Imagine, upon reading the definition of truth value object (Conceptual Mathematics, page 337), finding that the textbook ends then and there—no more spilled-ink to make sense of. There’s, within this doomsday scenario, enough momentum built, definition-after-definition beginning (where shall we) with terminal objects such as 1 (Conceptual Mathematics, pp. 225 – 9), into the story to keep characters moving in the heads heading home long after the curtain dropped on
true: 1 –> Ω
What if I reverse an arrow
–>
into the arrow
<–
How about an arrow from Ω
X <– Ω
instead of the arrow to Ω
X –> Ω
Reversing an arrow
–>
into the arrow
<–
doesn’t cost whole lot of consciousness and that’s all(?) it takes to get to the definition of 0 (empty set):
there is, for each set X, one function 0 –> X
from the definition of 1 (singleton set):
there is, for each set X, one function 1 <– X
Just as I was about to write-off 1 as bland (after all there is just one function to 1; Conceptual Mathematics, page 302), points i.e. functions from 1
1 –> X
are all over the place spicing up the story (Conceptual Mathematics, page 19, pp. 230 – 5).

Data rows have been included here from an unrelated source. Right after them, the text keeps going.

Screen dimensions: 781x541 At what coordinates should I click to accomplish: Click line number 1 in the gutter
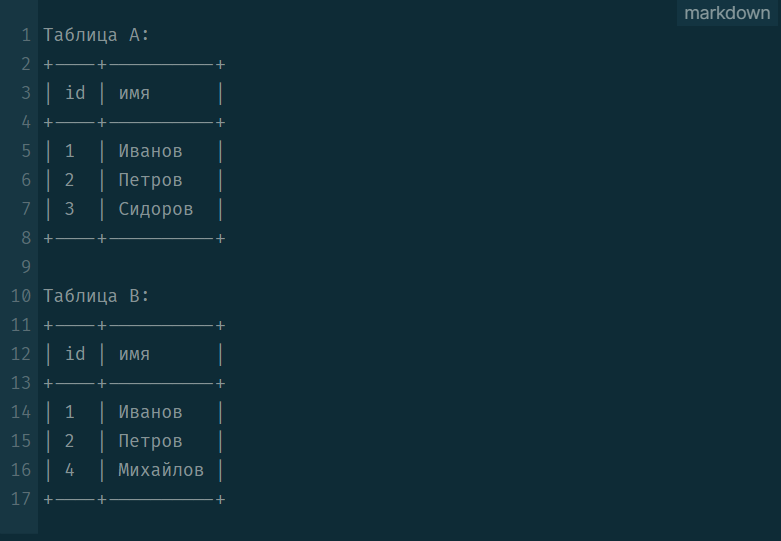tap(27, 35)
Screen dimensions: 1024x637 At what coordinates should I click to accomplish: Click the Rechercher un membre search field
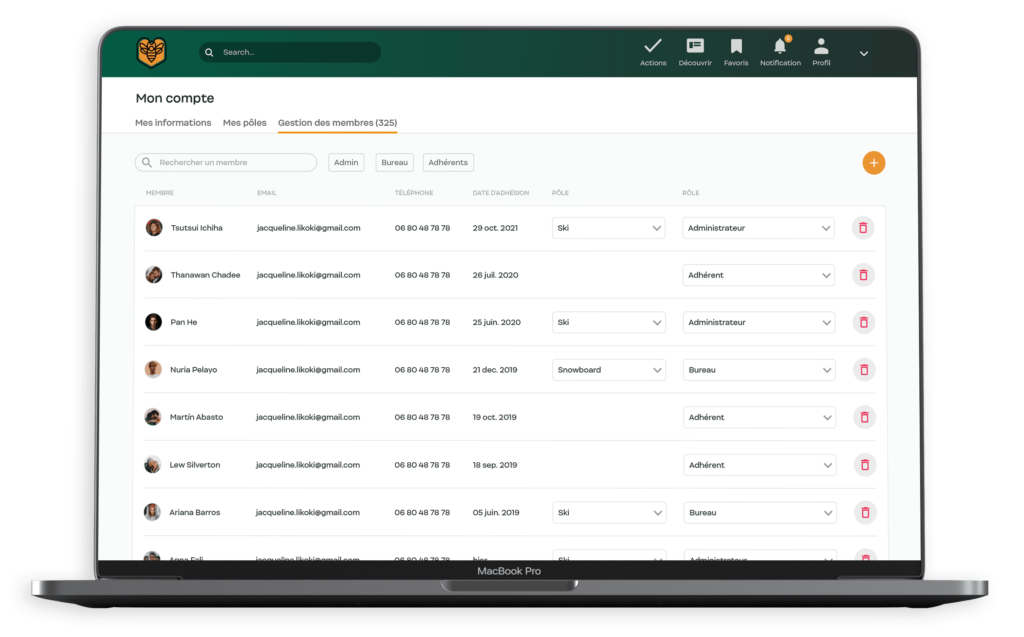(231, 162)
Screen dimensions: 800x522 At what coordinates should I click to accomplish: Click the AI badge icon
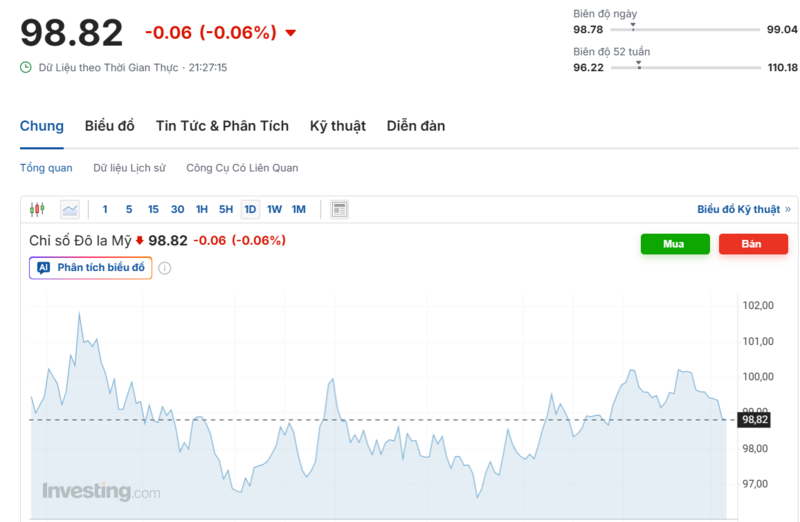pos(44,268)
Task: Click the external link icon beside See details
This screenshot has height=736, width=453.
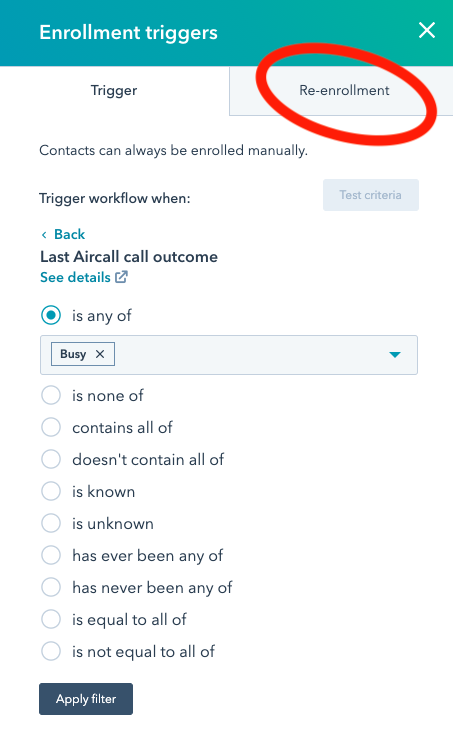Action: (122, 277)
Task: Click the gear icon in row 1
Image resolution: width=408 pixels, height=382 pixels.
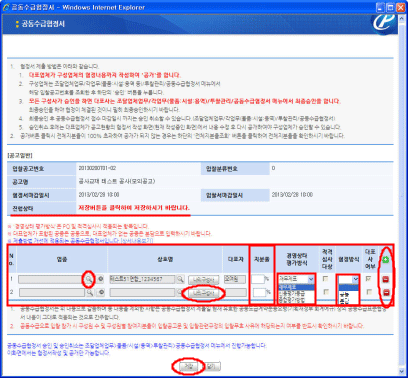Action: tap(101, 279)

With this preamble in place, let’s indulge in some head-scratching: the definition of truth value object is beaming with arrows (waiting to be reversed?) such as
(i) a given part true: T –> Ω
(ii) every part g: U –> X
(iii) exactly one arrow f: X –> Ω
or, shall we say, loaded with heavyweights such as
Beginning with belongs to, what do we get if we reverse arrows in
x belongs to y
I’d have never guessed
determined by
to be the opposite of
Then again it’s not like I suspected the initial object
0
to be the opposite of the terminal object
1
or SUM to be the opposite of PRODUCT (Conceptual Mathematics, page 254, 284). I have nothing to show even after looking in every gyri and sulci of my big male-brain for the opposite of PART (Sets for Mathematics, pp. 37 – 8).
That’s all the self-indulgent blather my shrink can stand this Sunday 
We say
f: A –> Y
is determined by
g: A –> X
whenever
f = pg (Conceptual Mathematics, pp. 45 – 9, 68 – 80, 370 – 1).
Note to self: One of these days you need to stop talking words or at least start drawing diagrams! Until then I need not highlight the fact that science is preoccupied in every step of its long-winding road to reality with DETERMINATION. Watching bodies-in-motion one wonders about distances traveled by the moving bodies
f: Moving bodies –> Distances
and thinks of noting down the duration of motion
g: Moving bodies –> Durations
and hopefully finds that there is a function
h: Durations –> Distances
(assigning to each duration of motion the distance traveled by moving bodies in that duration) such that
f = hg
in which case we say
f is determined by g
Here is
1 = {•}
a singleton set with one element (•).
Here’s a part
g: 1 –> 1
of 1 i.e. g(•) = (•).
This part g is the inverse image of another part
v: 1 –> W
with W = {true, false} and v (•) = true…
Now this is beginning to read a lot like Ramayana in three sentences, which is all the excuse I need to go back—way back to my very good friend function
f: A –> B
Let’s say we have a function
color: A –> B
with A = {Rayudu} and B = {Black, Brown} telling us the hair color of people in A. For example
color(Rayudu) = Black
which says something like: the hair color of Rayudu is black.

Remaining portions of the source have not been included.